ABOUT THIS TASK:
Answer these questions from the post on health care and the environment:
(a) What two examples of well-hidden subsidies does the post give?
(b) Besides cheap jets, what does "cheap" electricity make possible?
(c) What does the post say happens to trash under a recycling program?

___ STUDY TEXT ___

Monday, September 5, 2011

Health Care and the Environment

One of the changes we need to see is a vast reduction in subsidies in industry, especially those subsidies that re well hidden, such as taxpayer-funded export finance subsidies, and the massive damworks that make for "cheap" electricity for the aluminum industry.  It is such subsidies which tends to obscure costs and lead to degeneration in other areas.

For example, not only does "cheap" electricity (cheap if you do not count the cost of environmental disaster and other industries literally flooded out by dams) make for cheap jets, it makes for cheaper and lighter packaging, which means coupled with artificially cheaper finance, big firms can concentrate production of food, and buy other big firms cheaper produced corn, and ship it farther.  So we get food with less nutritional value, shipping in poisonous containers, over long distances, and then we need more expensive health care to deal with the health problems from such a program.  And then we need the landfills to dump it, except where we pay for recycling, a program where we pay to sort trash and then it is dumped in the landfill anyway. What a mess!

___ DATASET EXTRACT ___

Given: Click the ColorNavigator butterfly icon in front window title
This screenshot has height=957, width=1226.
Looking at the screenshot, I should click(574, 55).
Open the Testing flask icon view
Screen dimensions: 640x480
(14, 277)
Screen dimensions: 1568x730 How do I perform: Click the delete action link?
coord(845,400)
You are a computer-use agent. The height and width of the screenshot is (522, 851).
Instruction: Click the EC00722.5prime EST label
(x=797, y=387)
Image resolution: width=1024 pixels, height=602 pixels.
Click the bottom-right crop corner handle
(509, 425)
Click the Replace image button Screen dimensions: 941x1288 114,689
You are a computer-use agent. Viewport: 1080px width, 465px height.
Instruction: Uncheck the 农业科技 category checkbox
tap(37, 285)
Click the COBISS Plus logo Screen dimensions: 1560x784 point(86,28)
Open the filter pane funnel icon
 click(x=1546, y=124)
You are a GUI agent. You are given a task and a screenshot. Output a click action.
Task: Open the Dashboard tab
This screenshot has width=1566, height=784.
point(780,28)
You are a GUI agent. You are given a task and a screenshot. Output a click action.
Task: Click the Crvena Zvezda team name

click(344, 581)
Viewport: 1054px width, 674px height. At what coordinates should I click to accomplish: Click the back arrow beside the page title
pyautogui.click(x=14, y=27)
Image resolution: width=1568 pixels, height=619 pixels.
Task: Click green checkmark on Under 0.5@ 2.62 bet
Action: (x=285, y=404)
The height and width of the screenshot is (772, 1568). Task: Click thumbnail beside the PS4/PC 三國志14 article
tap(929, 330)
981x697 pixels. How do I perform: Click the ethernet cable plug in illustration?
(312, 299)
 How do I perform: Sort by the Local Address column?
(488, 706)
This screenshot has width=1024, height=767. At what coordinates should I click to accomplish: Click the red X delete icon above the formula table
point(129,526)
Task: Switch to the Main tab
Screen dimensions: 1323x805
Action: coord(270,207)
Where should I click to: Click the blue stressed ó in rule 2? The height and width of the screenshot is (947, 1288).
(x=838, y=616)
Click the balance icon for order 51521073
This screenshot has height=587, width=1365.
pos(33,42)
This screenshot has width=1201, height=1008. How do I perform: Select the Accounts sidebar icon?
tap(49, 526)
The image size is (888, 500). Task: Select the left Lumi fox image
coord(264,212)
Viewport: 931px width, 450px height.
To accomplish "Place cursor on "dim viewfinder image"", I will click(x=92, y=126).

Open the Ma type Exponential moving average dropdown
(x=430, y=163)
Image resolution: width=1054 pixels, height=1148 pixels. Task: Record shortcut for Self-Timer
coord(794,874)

___

SOLUTION FOR THIS TASK:
(a) Taxpayer-funded export finance subsidies, and the massive damworks that make "cheap" electricity for the aluminum industry.
(b) Cheaper and lighter packaging.
(c) We pay to sort it, and then it is dumped in the landfill anyway.